The family followed up with a neurologist in Rochester and scheduled an MRI, but before she made it to the appointment, Mia began suffering seizures on the left side of her body. She was hospitalized again for “many more days” and took various medications to stop the seizures. After a few months, however, the seizures returned.

“It got to a point where they were so constant, it just became way too detrimental. She could barely do normal everyday tasks,” Jim Curtin said.

Jim Curtin later described how an extreme surgery called a right hemispherectomy was “the only thing that they have found” to treat the seizures.

Mia underwent the surgery April 21, approximately one year after the symptoms first arose. “So far, she’s seizure-free,” Jim Curtin said. “She’s slowly regaining strength and recovering basic movements. … She’s working on skills to adapt.”

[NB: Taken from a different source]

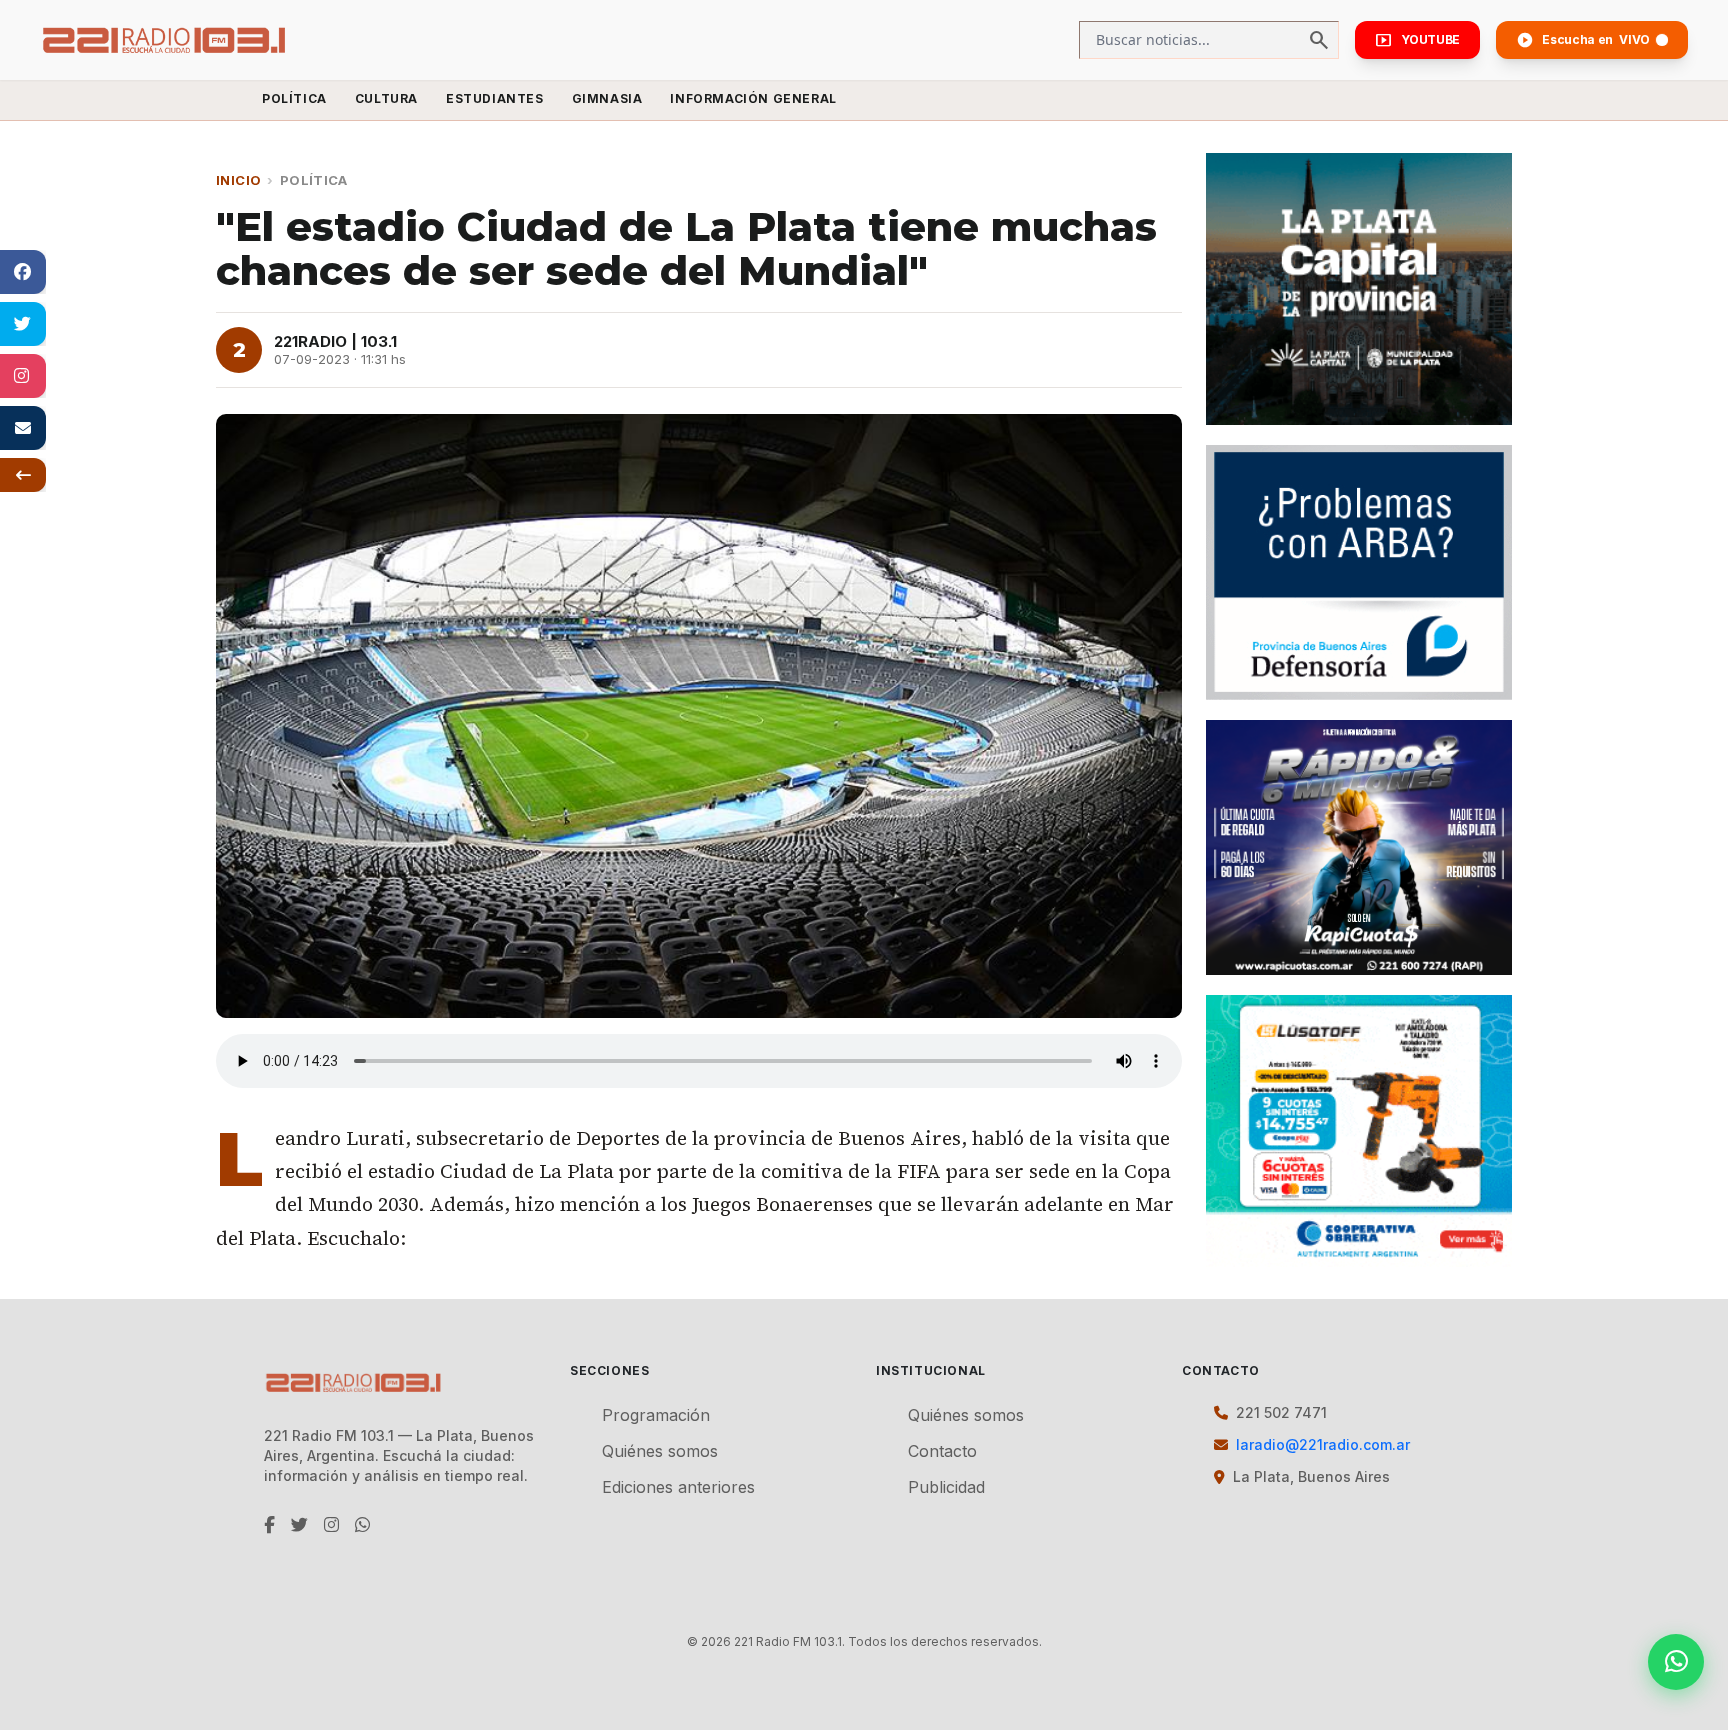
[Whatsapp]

Moving forward, Mia will endure physical therapy and speech therapy to help regain strength on the left side of her body. She has already regained enough strength to walk without much assistance, climb stairs, dribble a basketball, and as Monday showed a large crowd in attendance, even throw a baseball. She enjoys pitching, but hopes one day to take the ice again for her favorite sport to play, hockey.

“We just wish her the best. We just hope that everything works out for her and she will continue to work hard to get back to the things she loves,” Jagoda said.

Of his daughter, Jim Curtin said proudly, “She’s still rocking and rolling and persevering. She’s not stopping.”